Quirion se pasó la mano por el corto cabello.
—Muy dura en ciertos momentos. Vuestros hombres se han portado muy bien desde que reforcé sus tercios con contingentes de Militantes. Las tropas hebrionésas son mejores, por supuesto, pero se han entretenido con los hombres de Freiss en la retaguardia. Tiene a trescientos o cuatrocientos arcabuceros apostados en el brazo occidental de la Ciudad Baja, justo al lado del Arsenal, y han tenido que destinar casi a mil hombres para mantenerlo encerrado ahí.
—¿Y la armada? Había mucha actividad en las Radas Interiores esta mañana.

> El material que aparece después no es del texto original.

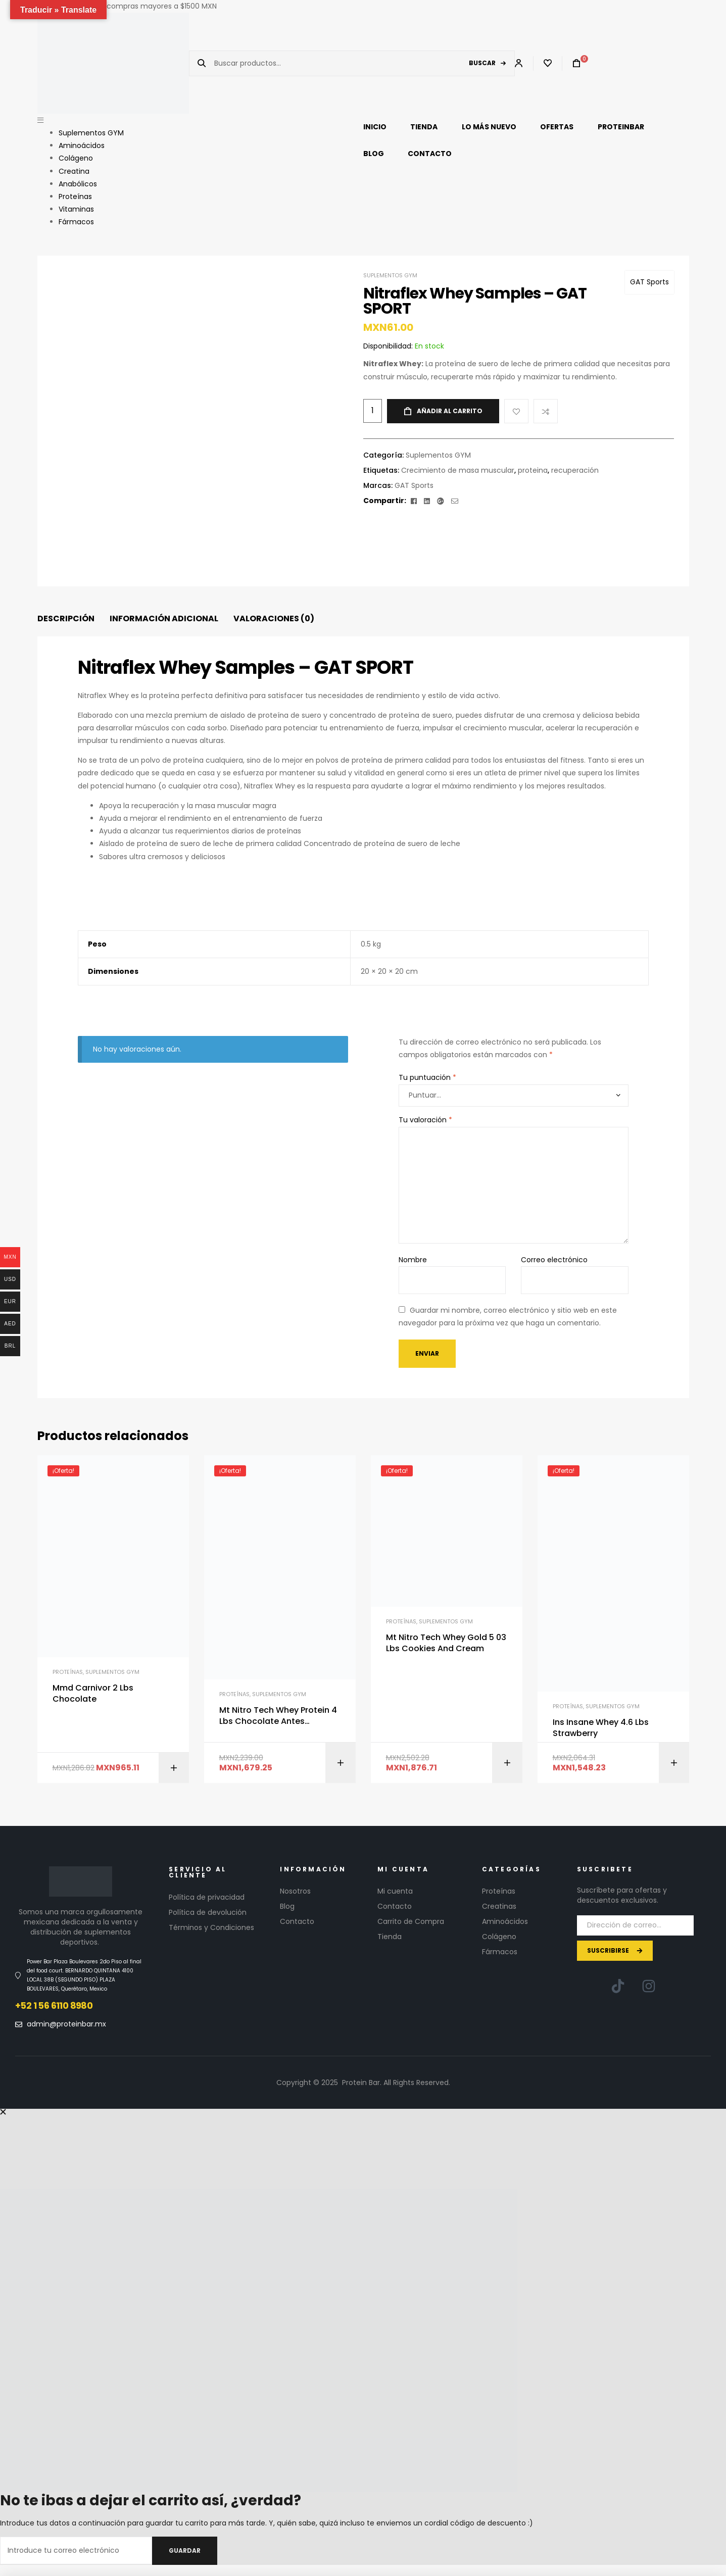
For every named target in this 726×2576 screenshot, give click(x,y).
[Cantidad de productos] (372, 411)
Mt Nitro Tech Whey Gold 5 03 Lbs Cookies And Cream (446, 1643)
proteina (533, 470)
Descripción (65, 618)
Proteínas (68, 1672)
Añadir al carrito (449, 411)
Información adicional (164, 618)
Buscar (482, 63)
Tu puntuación (427, 1077)
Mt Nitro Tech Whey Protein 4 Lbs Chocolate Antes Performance (278, 1716)
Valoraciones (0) (273, 618)
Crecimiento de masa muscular (457, 470)
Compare (546, 411)
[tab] (65, 619)
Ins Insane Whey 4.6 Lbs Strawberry (601, 1728)
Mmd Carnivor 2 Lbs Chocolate (93, 1693)
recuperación (575, 470)
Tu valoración (425, 1120)
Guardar (185, 2550)
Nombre (413, 1260)
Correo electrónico (554, 1260)
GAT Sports (649, 282)
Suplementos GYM (390, 275)
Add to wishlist (516, 411)
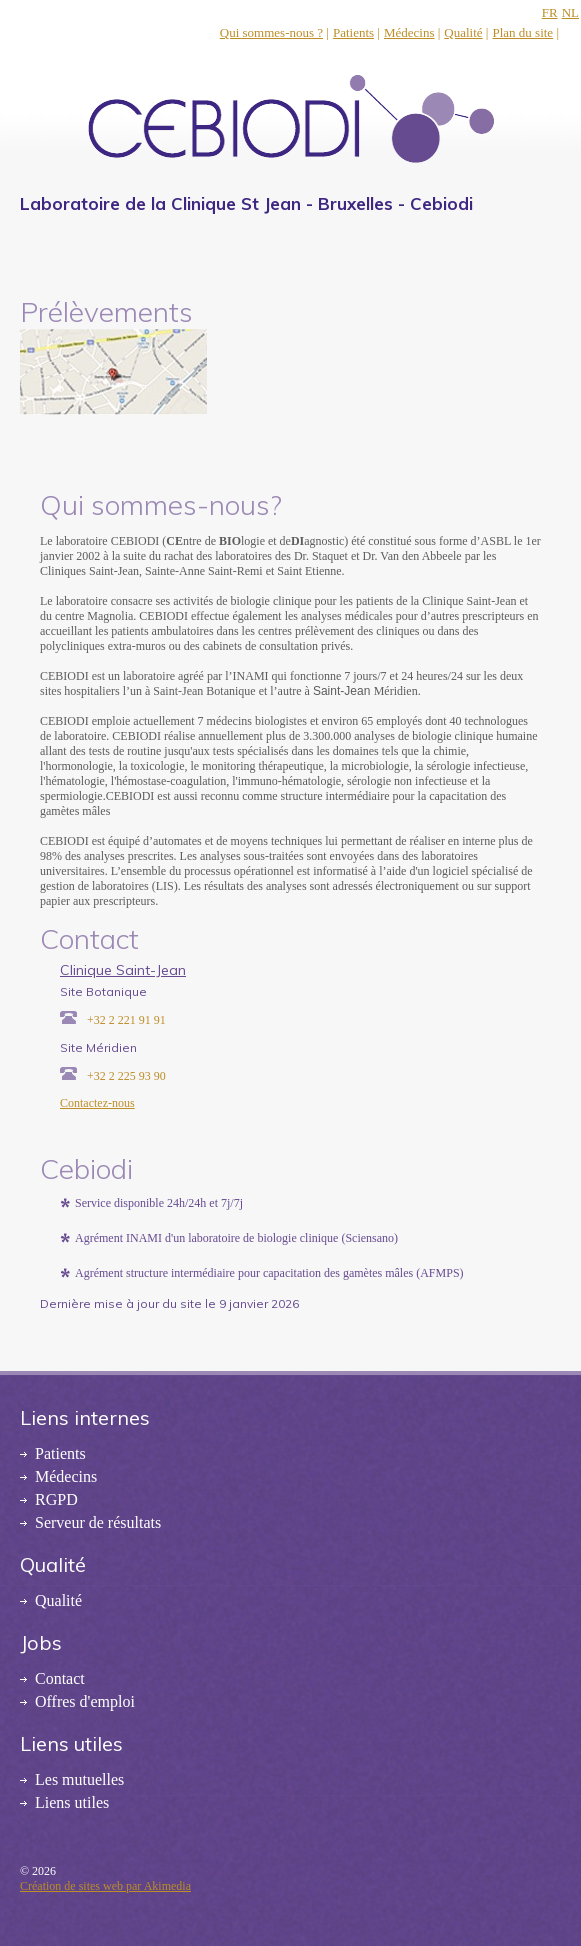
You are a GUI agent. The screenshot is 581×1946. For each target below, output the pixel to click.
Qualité (463, 32)
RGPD (56, 1499)
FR (550, 12)
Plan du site (522, 32)
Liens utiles (72, 1802)
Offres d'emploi (85, 1701)
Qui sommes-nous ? (271, 32)
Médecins (409, 32)
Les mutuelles (79, 1779)
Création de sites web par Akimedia (105, 1886)
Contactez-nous (97, 1103)
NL (570, 12)
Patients (353, 32)
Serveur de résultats (98, 1522)
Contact (60, 1678)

—Simplemente estaban retirando sus barcos de los muelles; el fuego ya habrá alcanzado el borde del agua. Han tratado de disparar varias veces contra el palacio durante la tarde, pero la distancia es demasiado grande. Hay una cadena cerrando el Gran Puerto, cubierta por los fuertes del rompeolas; debería bastar para mantener a la armada a raya, y sus cañones fuera del alcance de la Ciudad Alta. Abrusio se construyó para ser defendida de un ataque por mar, además de por tierra. Eso actuará a nuestro favor. Y la naturaleza restringida del campo de batalla significa que nuestra desventaja en número no es tan aparente.
—¿Hasta dónde ha llegado el fuego?
—Hasta los muelles de la corona en la Rada Interior. Ya casi debería estar lamiendo las paredes del propio Arsenal. Mercado ha tenido que destinar a tres mil hombres a apagar incendios, y otra docena de tercios están supervisando la evacuación de los civiles de la Ciudad Baja. Está inmovilizado como un toro atrapado en una cerca.
—Su preocupación por el pueblo llano es digna de elogio, pero significará su ruina —dijo Sastro.
—El pueblo llano está luchando del lado de la guarnición de la ciudad, lord Carrera —le recordó Quirion—. La población de la Ciudad Alta se ha mantenido neutral, pero yo no confiaría demasiado en los nobles.
—Oh, se inclinarán hacia donde sople el viento, como hacen siempre. No hay ninguna gran casa de Hebrion (ni siquiera los Sequero) que se atreva a oponerse a nosotros ahora. Y el Gremio de Mercaderes también se está convenciendo rápidamente. El oro es un consolador maravilloso, y también las concesiones que puede hacer un futuro rey.
—Sí…
El rugido incesante de las llamas se mezclaba con furiosos intercambios de fuego de arcabuz, provocando un gemido que a distancia sonaba como si la propia Abrusio gritara en su agonía a causa del infierno que le roía las entrañas. Hacía veinte años que al oeste de las Címbricas no se veía una batalla a tal escala, pero las Cinco Monarquías estaban siendo desgarradas por las disensiones internas y las trifulcas religiosas: una auténtica guerra civil a la que sólo le faltaba el nombre.